The thing is that there are different types of rays. UVA is rays that go deep into the epidermis. It is UVA that causes skin ageing and melanoma. UVB rays have a superficial impact and can only cause skin burns.
Well, let’s get it straight about the labels. SPF stands for the sun protection factor provided by the cosmetic product. The numbers after SPF help calculate the time you can spend in the sun without getting sunburnt, in minutes. To do that, we have to multiply the SPF by 5 (the approximate time in minutes it takes to get sunburnt). The most universal protection factor is SPF30 as it suits people with different skin types. The numbers after SPF also correspond to percentages of UV rays that will be neutralized:
SPF 15 – 93% of UV rays
SPF 30 – from 97% of UV rays
SPF 50 – from 99% of UV rays
SPF protects the skin from UVB radiation, while PPD stands for protection from UVA radiation. PA, IPD or encircled UVA may also be used for that purpose.

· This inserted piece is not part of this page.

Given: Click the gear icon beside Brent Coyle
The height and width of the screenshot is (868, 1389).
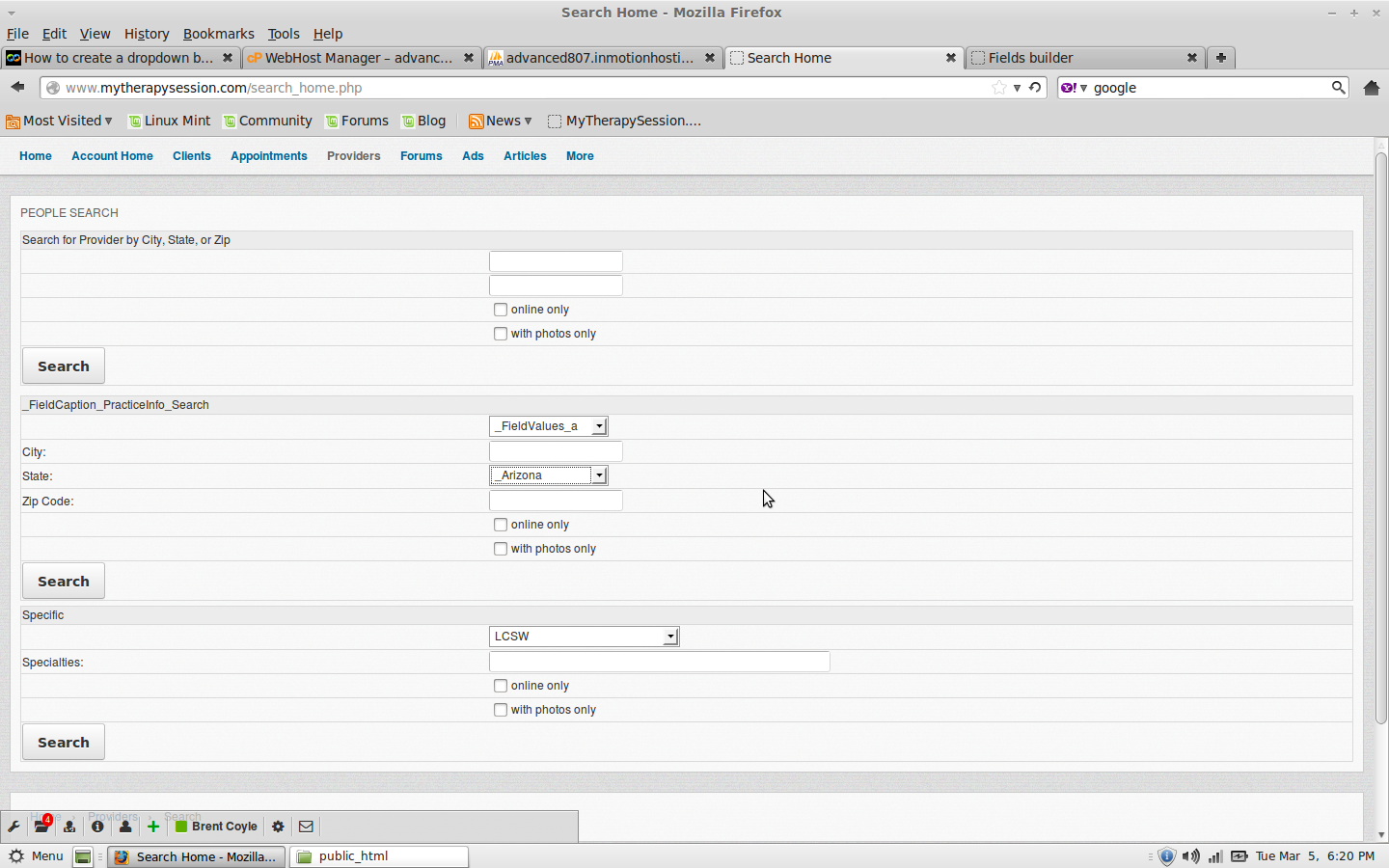Looking at the screenshot, I should click(x=278, y=827).
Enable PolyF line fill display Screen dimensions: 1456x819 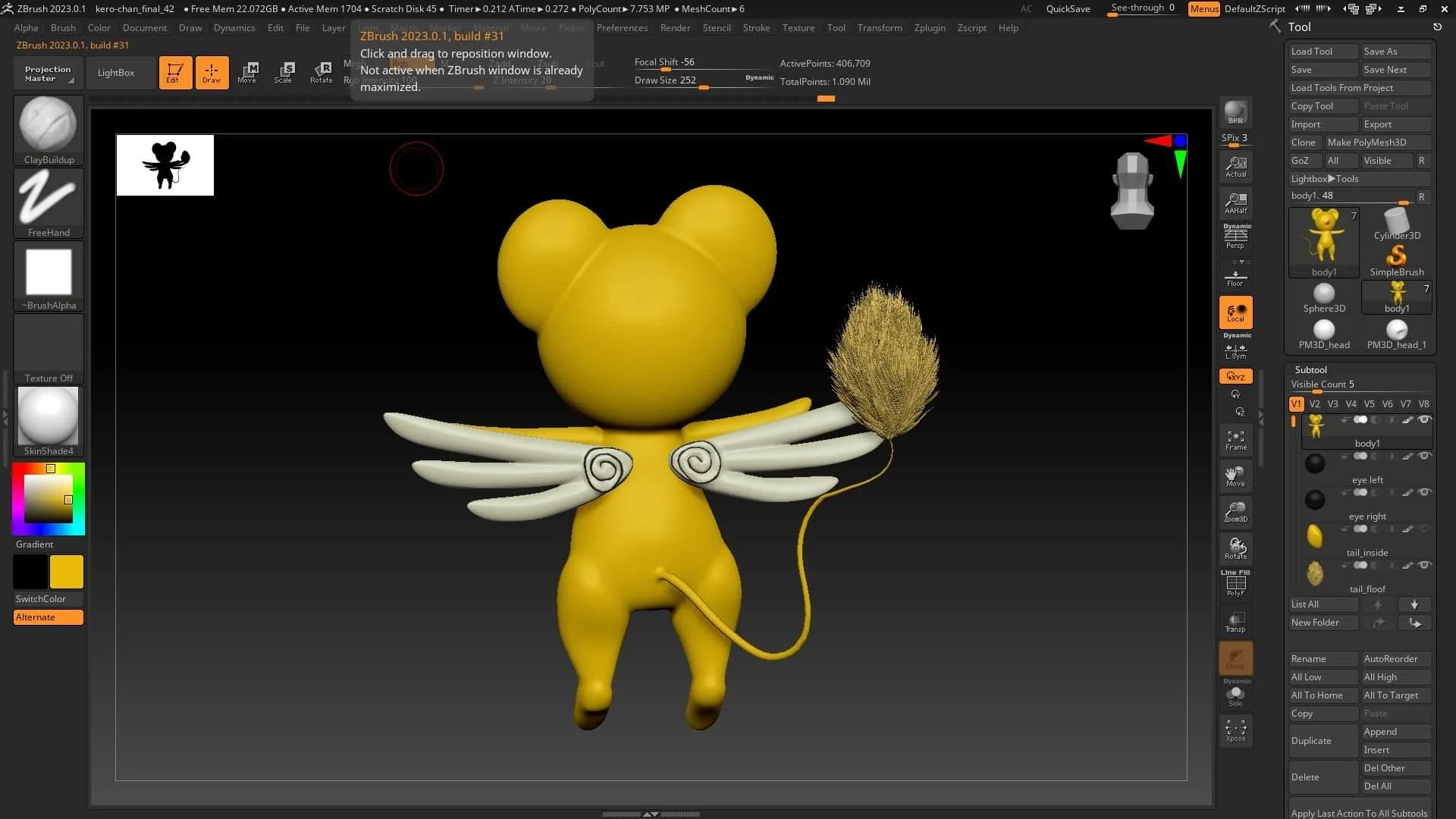pos(1235,584)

Choosing the sunscreen based on SPF
A SPF 50 sunscreen would suit a fair skin; SPF15 to SPF20 would be enough for a darker skin. Remember however that sweat, water and other external factors make the sunscreen less effective. It is better to apply the sunscreen 30 minutes before exposure. It should be reapplied every 2 hours, generously, at the rate of 2 mg/1 cm2.
However, even if you have made the perfect choice of your sunscreen products, specialists recommend sunbathing under favorable conditions:
When the air temperature is 22-25°C
In the morning – between 8:00 and 12:00
In the afternoon – after 16:00
In these periods, the ultraviolet makes the body generate Vitamin D and is not strong enough to do harm.